Next, we tested the effects of 10 μM SB203580 in MDR cells. SB203580 reduced phospho-p38 MAPK levels in both MCF-7/MDR and K562/MDR cells (Figure 5C). We observed 1.38- and 1.67-fold reduced P-gp expression in SB203580 treated MCF-7/MDR and K562/MDR cells than the corresponding untreated cells (Figure 5C). This demonstrated that the p38 MAPK pathway regulated P-gp expression.
We then investigated if SB203580 treatment enhanced apoptosis in Doc treated MCF-7/MDR and K562/MDR cells by FACS analysis of AnnexinV-FITC/PI staining. SB203580 treatment alone did not induce apoptosis, but, it reduced phospho-p38 levels in MDR cells (Figure 5D and Figure 5C). We observed slight karyopyknosis by laser confocal microscopy in MCF-7 and MCF-7/MDR cells treated with 10 μM SB203580 alone (data not shown). However, when MDR cells were pretreated with 10 μM SB203580 for 1 h, they demonstrated increased apoptosis when treated with Doc than Doc alone (40.77% ± 2.87% for SB203580 combined with Doc, versus 14.4% ± 1.25% for Doc alone in MCF-7/MDR cells; 32.6% ± 1.75% for SB203580 combined with Doc, versus 8.33% ± 0.88% for Doc alone in K562/MDR cells) (Figure 5D). TTM did not further enhance apoptosis induced by SB203580 in Doc-treated MDR cells (Figure 5D). These results indicated that inhibition of p38 MAPK enhanced chemosensitivity of MDR cells by activating apoptosis.

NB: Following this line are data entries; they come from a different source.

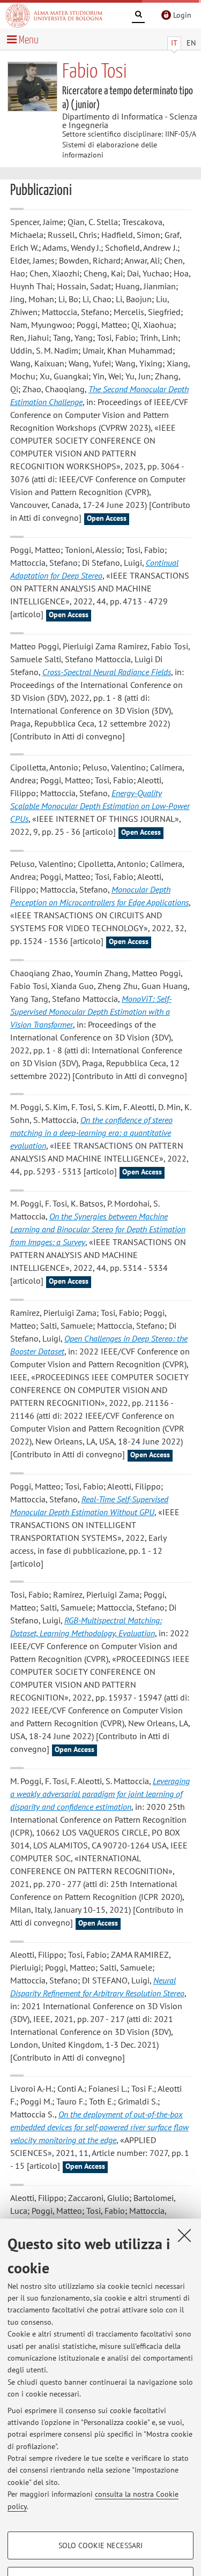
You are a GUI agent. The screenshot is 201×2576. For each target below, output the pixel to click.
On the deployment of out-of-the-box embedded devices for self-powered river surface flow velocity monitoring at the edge (99, 2127)
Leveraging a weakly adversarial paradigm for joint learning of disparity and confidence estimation (100, 1794)
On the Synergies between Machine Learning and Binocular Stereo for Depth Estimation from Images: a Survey (97, 1229)
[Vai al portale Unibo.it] (54, 15)
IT (174, 43)
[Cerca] (138, 16)
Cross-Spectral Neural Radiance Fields (106, 672)
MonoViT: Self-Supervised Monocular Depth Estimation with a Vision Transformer (91, 1011)
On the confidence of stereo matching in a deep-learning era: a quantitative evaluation (91, 1132)
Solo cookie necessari (100, 2545)
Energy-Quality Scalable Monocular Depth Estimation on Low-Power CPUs (100, 806)
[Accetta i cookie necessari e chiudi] (184, 2235)
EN (191, 43)
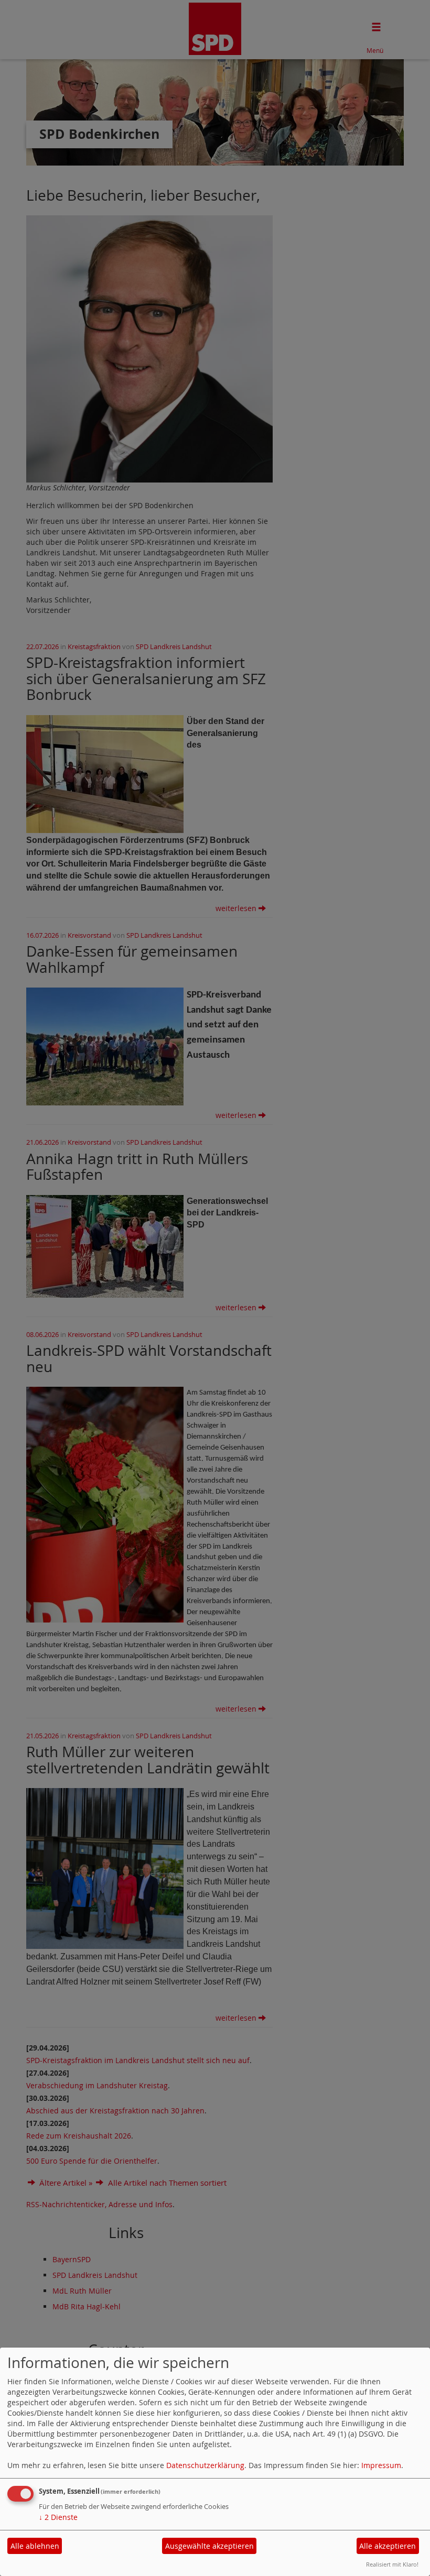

TTM inhibits p38 MAPK-induced P-gp in MCF-7 and K562 cells
Finally, we verified if TTM decreased P-gp expression in MDR cells by inhibiting p38 MAPK signaling pathway. First, we transfected MCF-7 and K562 parental cells with p38 overexpression vector (pMT3 p38) for 24 hr. Then, we treated the cells with or without TTM for an additional 48 hr and examined the levels of P-gp, p38 and phospho-p38. Western blot analysis demonstrated that total and phosphorylated p38 MAPK as well as P-gp levels were higher in p38 MAPK-overexpressing MCF-7 and K562 cells that were not treated with TTM (Figure 6A). However, TTM-treated p38 MAPK-overexpressing MCF-7 and K562 cells showed decreased levels of phospho-p38 and P-gp (Figure 6A). Moreover, qRT-PCR data demonstrated that TTM inhibited MDR1 mRNA levels in p38 MAPK-overexpressing MCF-7 and K562 cells (Supplementary Figure 7). We also observed that p38 MAPK-overexpressing MCF-7 and K562 cells treated with TTM showed increased DOX and Rh123 accumulation (Figure 6B). These results confirmed that TTM decreased P-gp levels by inhibiting p38 MAPK signaling.
DISCUSSION
In this study, we investigated the mechanism of action by which TTM, a novel meroterpenoid that is isolated from the leaves of Rhodomyrtus tomentosa reverses P-gp-mediated MDR in cancer cells. This is the first report of a syncarpic acid-conjugated terpenoid as a MDR modulator.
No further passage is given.